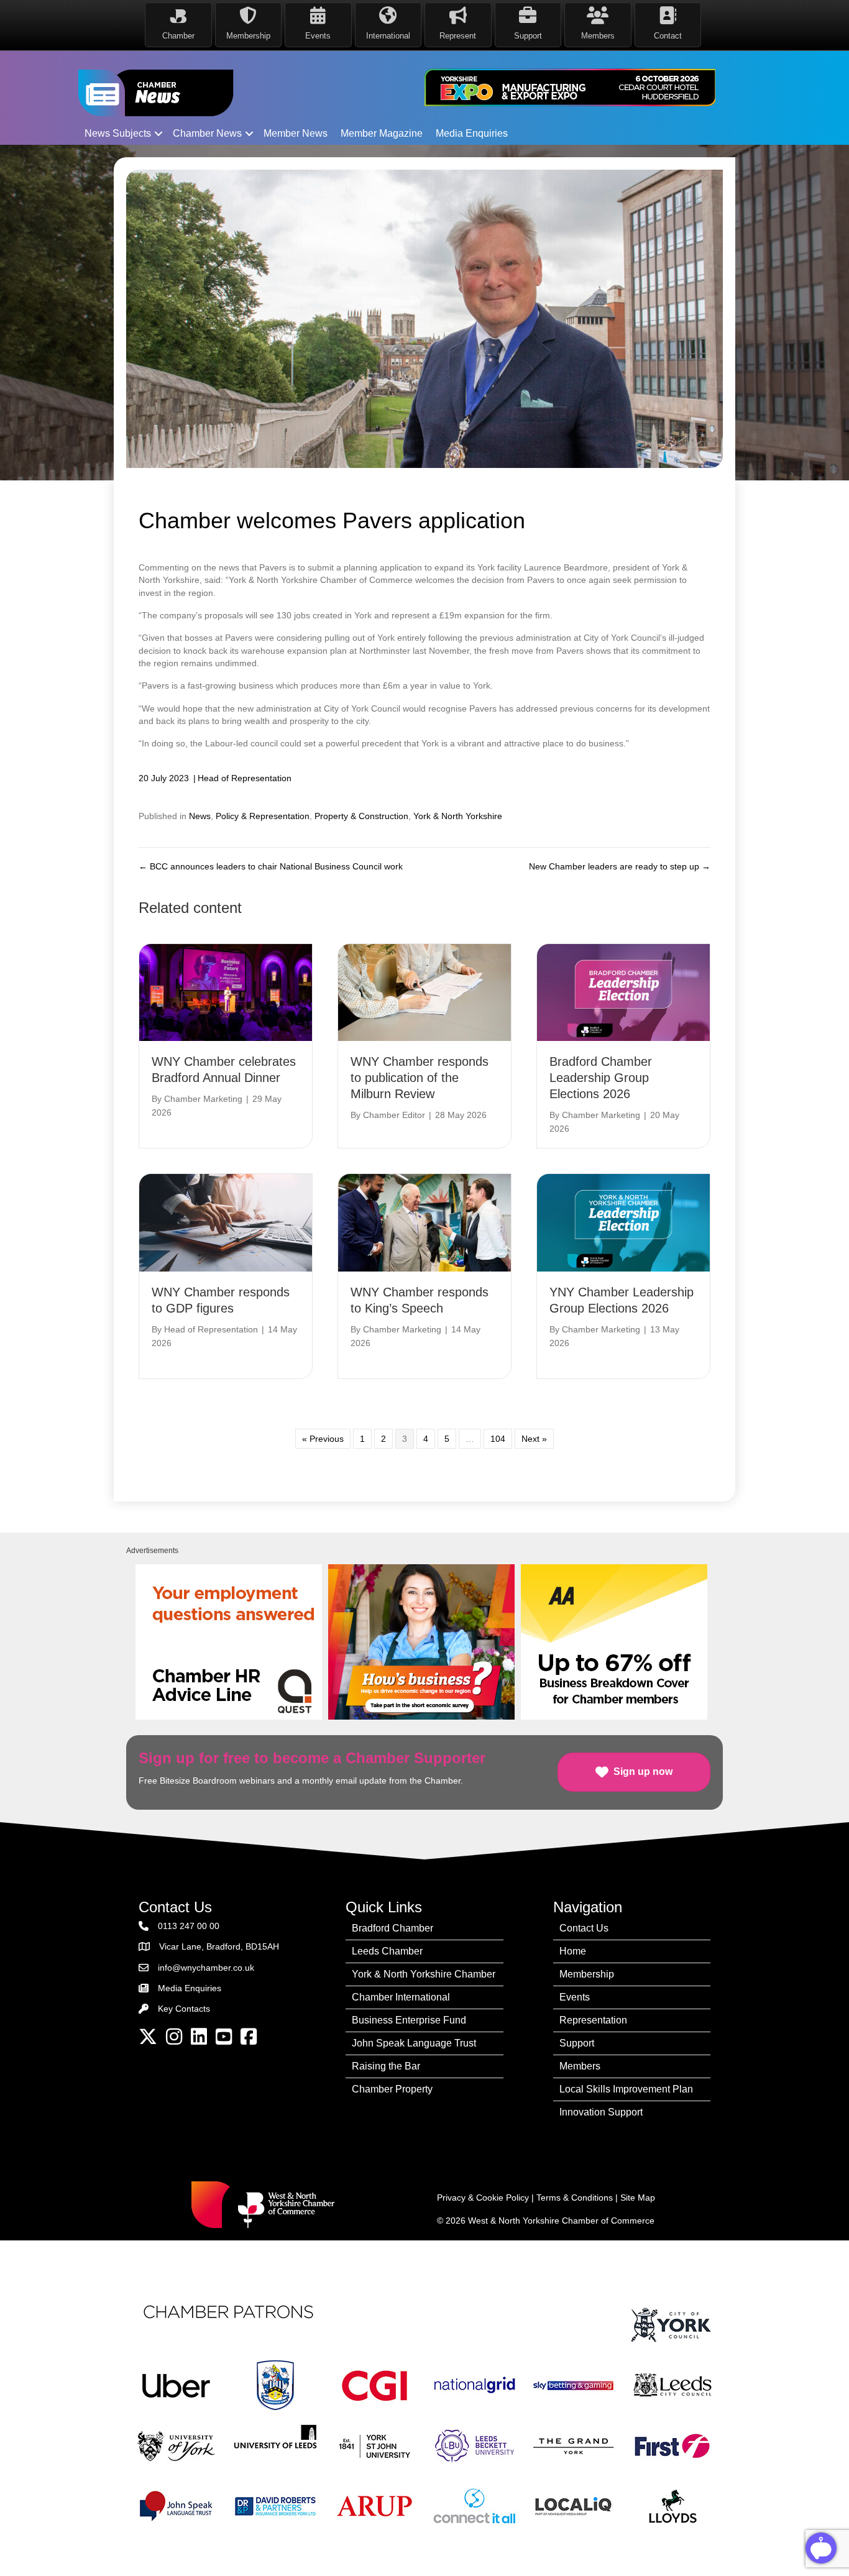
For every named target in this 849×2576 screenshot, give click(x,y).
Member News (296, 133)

============================================================

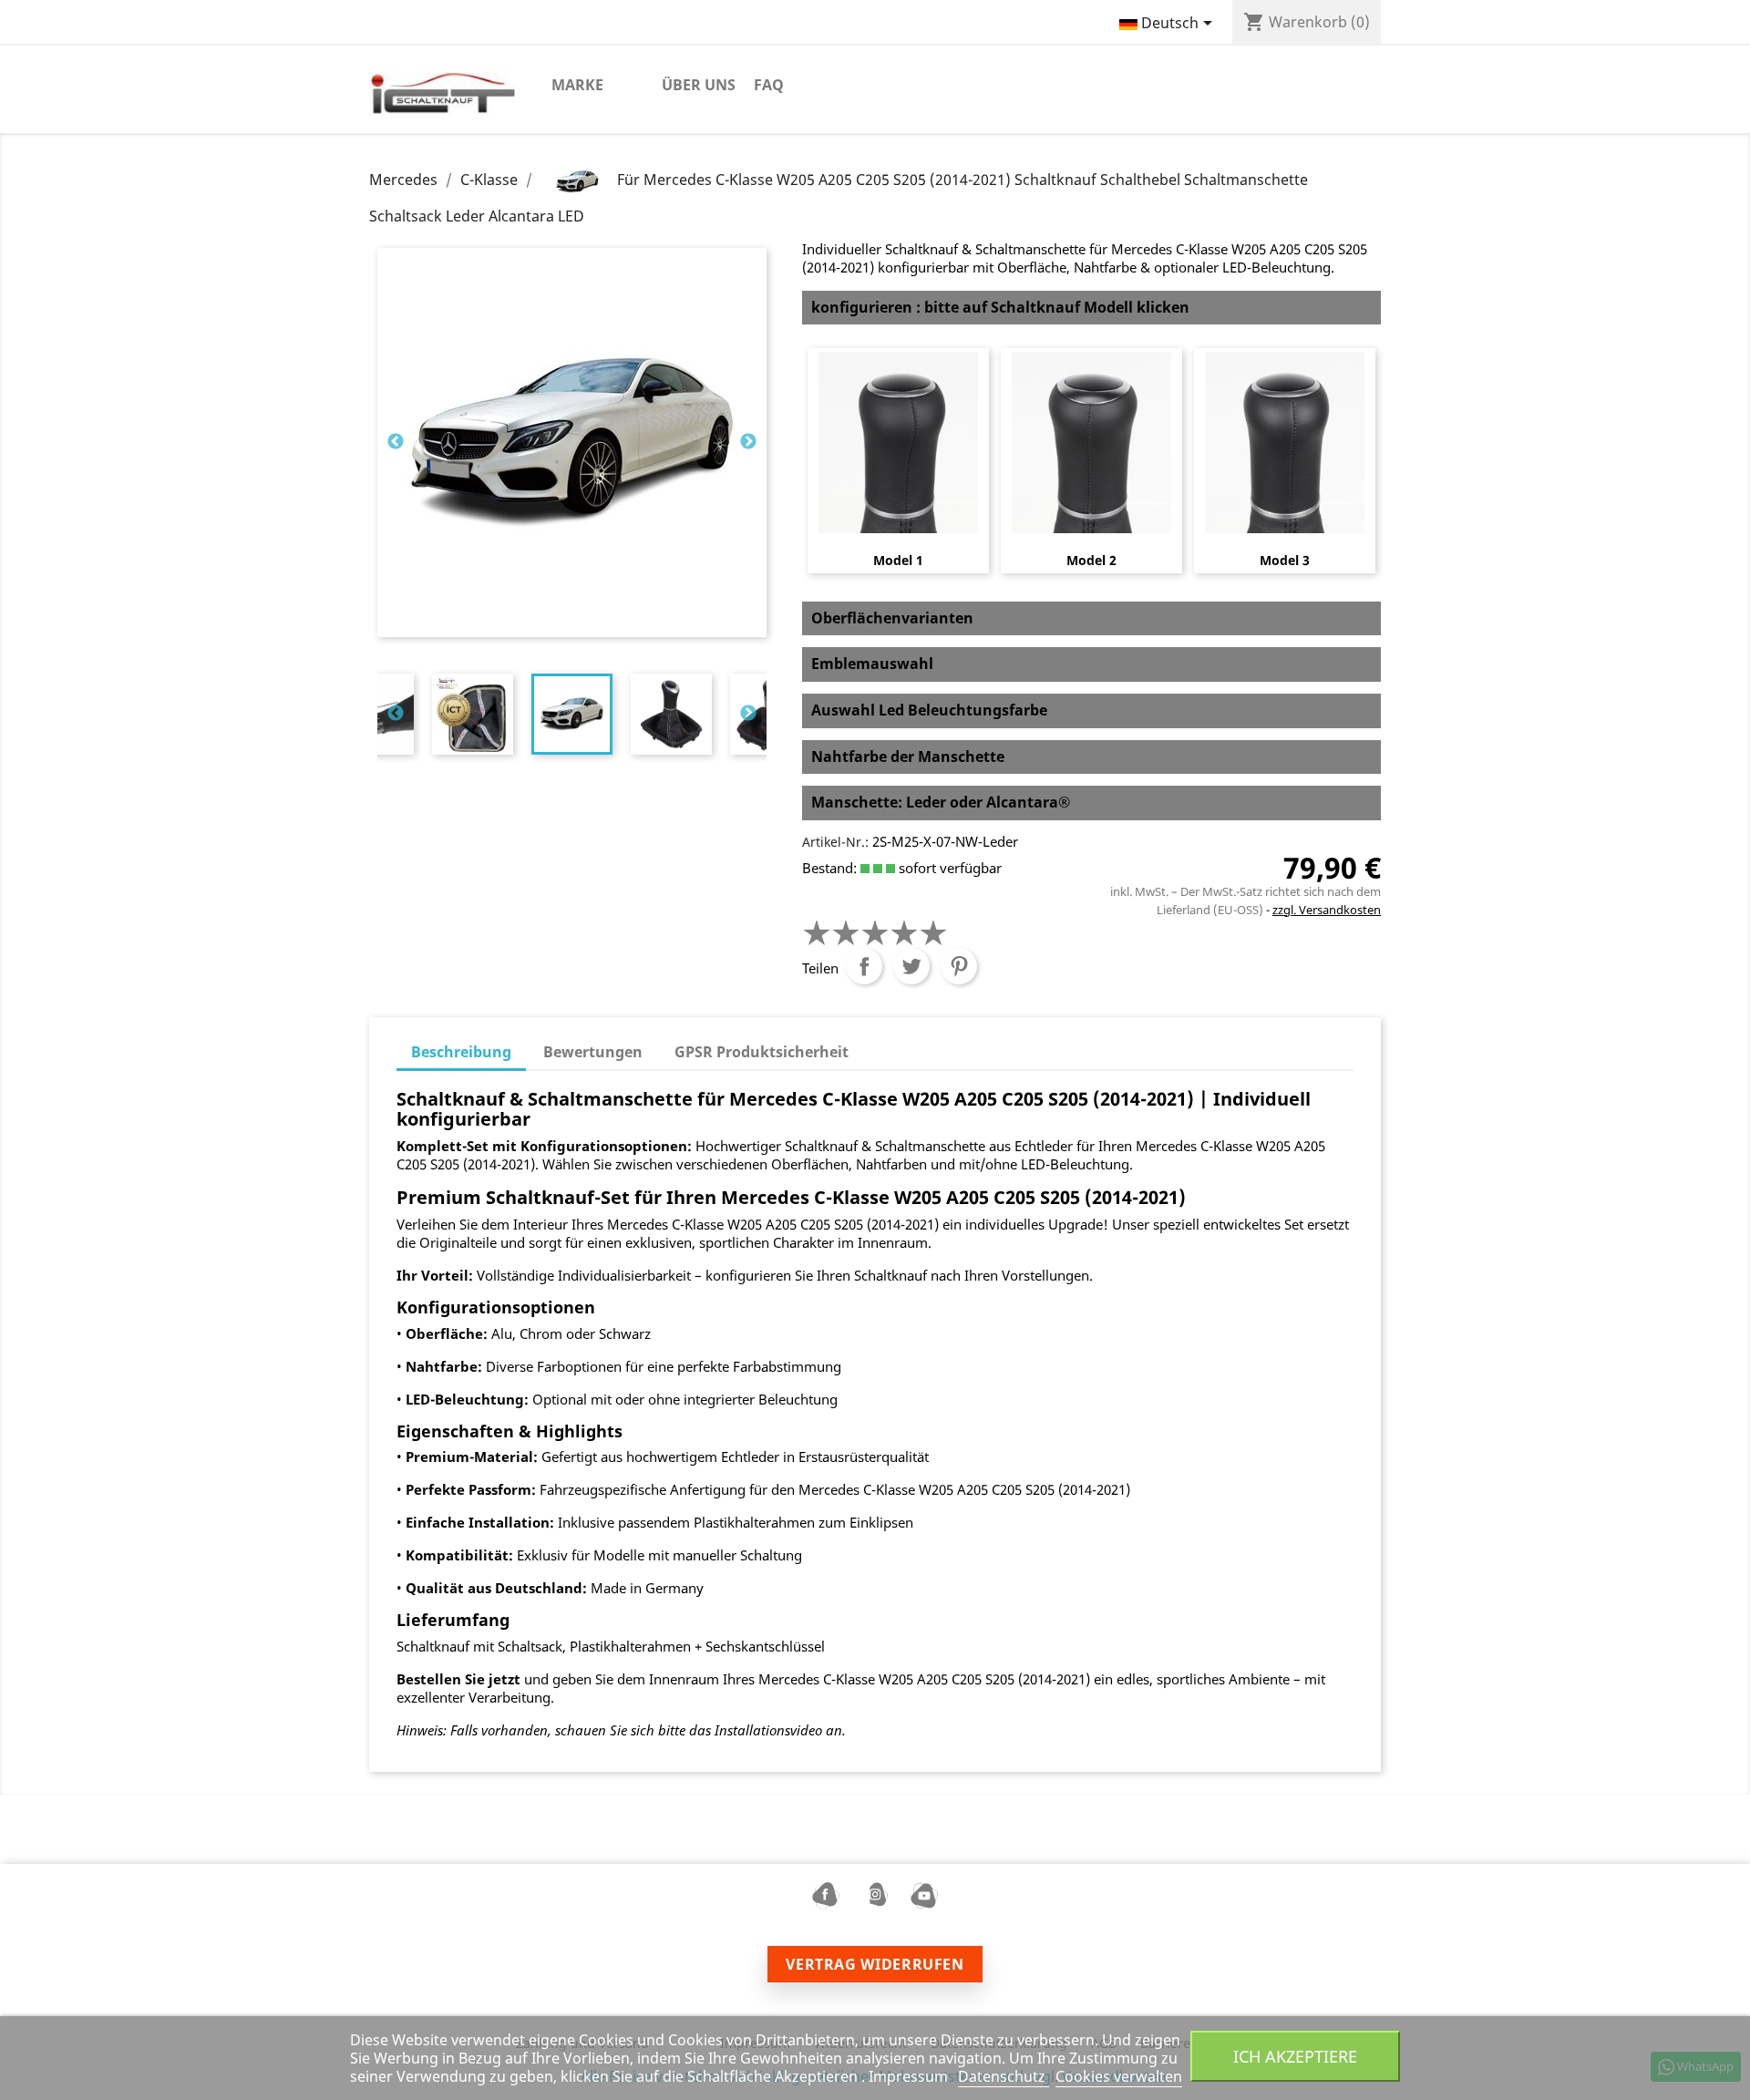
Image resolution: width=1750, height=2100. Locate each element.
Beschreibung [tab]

============================================================

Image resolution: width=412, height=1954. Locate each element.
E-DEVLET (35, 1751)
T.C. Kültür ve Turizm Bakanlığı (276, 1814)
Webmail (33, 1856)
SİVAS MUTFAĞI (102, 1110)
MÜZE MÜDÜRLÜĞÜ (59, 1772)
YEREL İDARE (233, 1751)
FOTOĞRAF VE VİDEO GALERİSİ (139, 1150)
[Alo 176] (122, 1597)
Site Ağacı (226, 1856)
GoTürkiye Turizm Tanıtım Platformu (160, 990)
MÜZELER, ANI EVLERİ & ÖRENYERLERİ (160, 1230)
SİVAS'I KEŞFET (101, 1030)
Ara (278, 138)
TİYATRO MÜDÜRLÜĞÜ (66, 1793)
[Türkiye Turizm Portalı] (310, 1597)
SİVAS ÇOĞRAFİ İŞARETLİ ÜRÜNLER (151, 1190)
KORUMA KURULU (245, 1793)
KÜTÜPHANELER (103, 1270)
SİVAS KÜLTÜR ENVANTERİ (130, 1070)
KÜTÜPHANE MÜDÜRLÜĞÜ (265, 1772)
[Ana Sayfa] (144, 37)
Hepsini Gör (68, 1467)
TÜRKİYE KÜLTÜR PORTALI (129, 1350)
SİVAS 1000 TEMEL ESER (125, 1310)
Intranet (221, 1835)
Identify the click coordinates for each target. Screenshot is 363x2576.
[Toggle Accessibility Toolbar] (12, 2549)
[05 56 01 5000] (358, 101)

============================================================

*Work instruction*:
Give back, exactly as written, the stretch from the line with "Ara (278, 138)" through the line with "[05 56 01 5000] (358, 101)", and no other lines from the records above.

*Exercise solution*:
Ara (278, 138)
TİYATRO MÜDÜRLÜĞÜ (66, 1793)
[Türkiye Turizm Portalı] (310, 1597)
SİVAS ÇOĞRAFİ İŞARETLİ ÜRÜNLER (151, 1190)
KORUMA KURULU (245, 1793)
KÜTÜPHANELER (103, 1270)
SİVAS KÜLTÜR ENVANTERİ (130, 1070)
KÜTÜPHANE MÜDÜRLÜĞÜ (265, 1772)
[Ana Sayfa] (144, 37)
Hepsini Gör (68, 1467)
TÜRKİYE KÜLTÜR PORTALI (129, 1350)
SİVAS 1000 TEMEL ESER (125, 1310)
Intranet (221, 1835)
Identify the click coordinates for each target. Screenshot is 363x2576.
[Toggle Accessibility Toolbar] (12, 2549)
[05 56 01 5000] (358, 101)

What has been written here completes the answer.